Euphorie des sens retrouvés, le plaisir est d'autant plus vif qu'il est inespéré. L'erreur n'est plus défaut mais perfection.
Néanmoins avant de répondre, il reste à découvrir l'autre face, celle où, sans doute, les lettres prennent sens.
Retournements des formes dont les doigts s'emparent avant d'abandonner aux yeux les bribes non encore investies par le monde.
Au terme de quelques erreurs - car le déchiffrage ne permet pas d'éviter les réminiscences formelles - le texte est là, avec, en bas, le creux où s'est engloutie une partie de la signature.
D'elle, en effet, il ne reste plus que la lettre e, à droite. L, i, s ont disparu et avec elles, l'obligation de lire.

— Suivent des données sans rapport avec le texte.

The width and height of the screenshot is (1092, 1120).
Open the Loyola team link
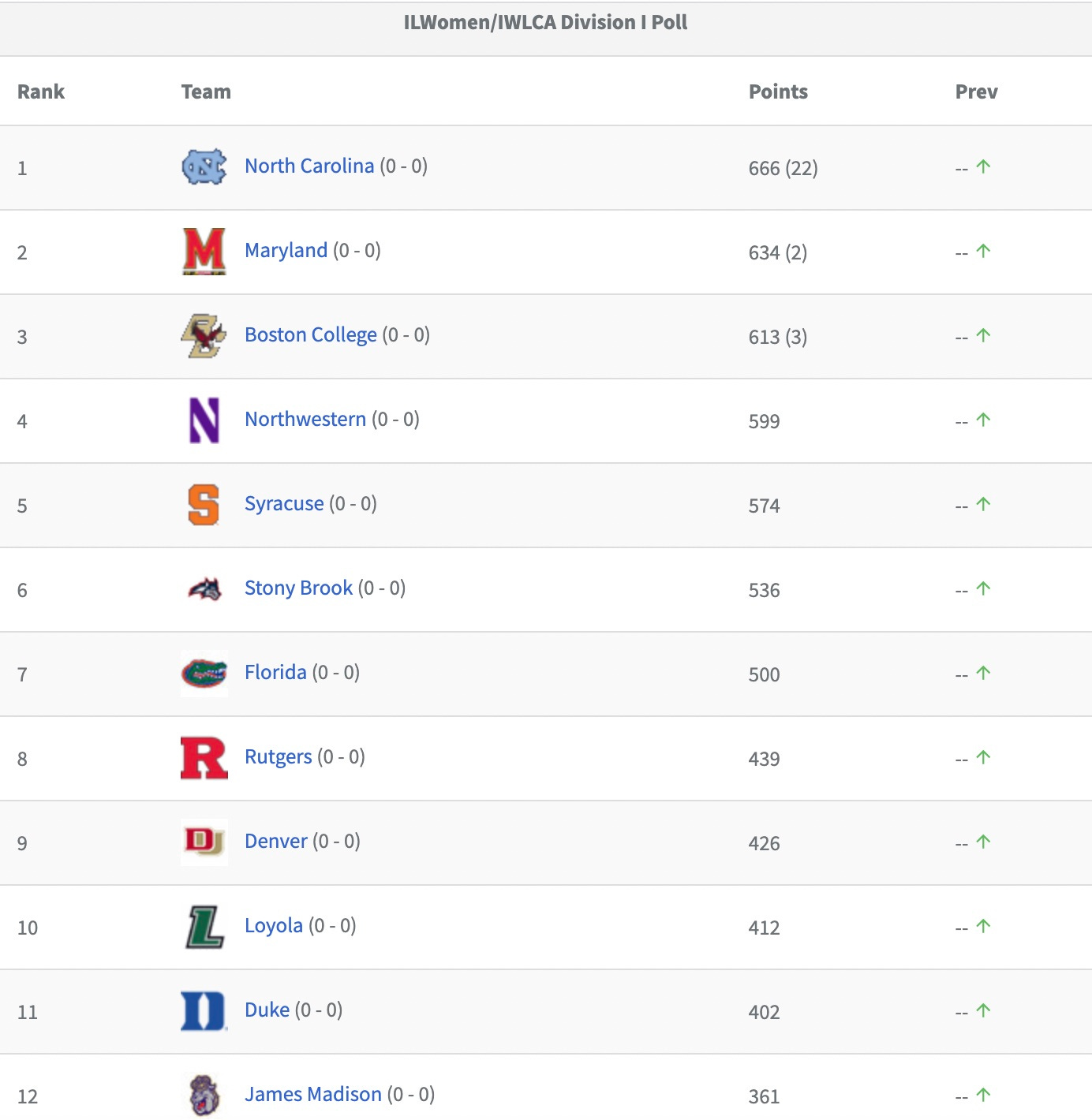click(x=274, y=925)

A deux, ils réfléchissent au meilleur moyen de fabriquer, en correspondance, un accusé de réception : Manuel décide alors d'écrire une phrase où, complice, il abusera des lettres manquantes. Au dos d'une carte postale, il inscrit : "Ma chère E, je relis ta lettre dans mon lit près de mes livres."
Emma suggère d'envoyer à Lise, par ironie, le morceau manquant. Manuel ajoute donc : "P.S. Je t'envoie le morceau manquant".
Peu après, il décide de transformer ce même morceau en un mini-puzzle qu'il revêt de sa signature.
Emma insinue qu'il serait peut-être amusant d'ôter, là aussi, une pièce. Ils cherchent alors dans MANUEL les lettres qui, par leur absence, feront surgir un sens : finalement, juste retour des choses, ils optent pour les trois lettres N, U, L, NUL - mais aussi une partie de la LUNe qui se trouve à l'envers !
Réjouis de leurs trouvailles, ils jubilent en cachetant l'enveloppe.
Alors le père entre dans la cuisine, se penche, tend la main.
- Tiens, dit-il, complétant la lune, annulant l'espace, voilà une morceau de puzzle qui a glissé sous le banc. Il a dû te manquer.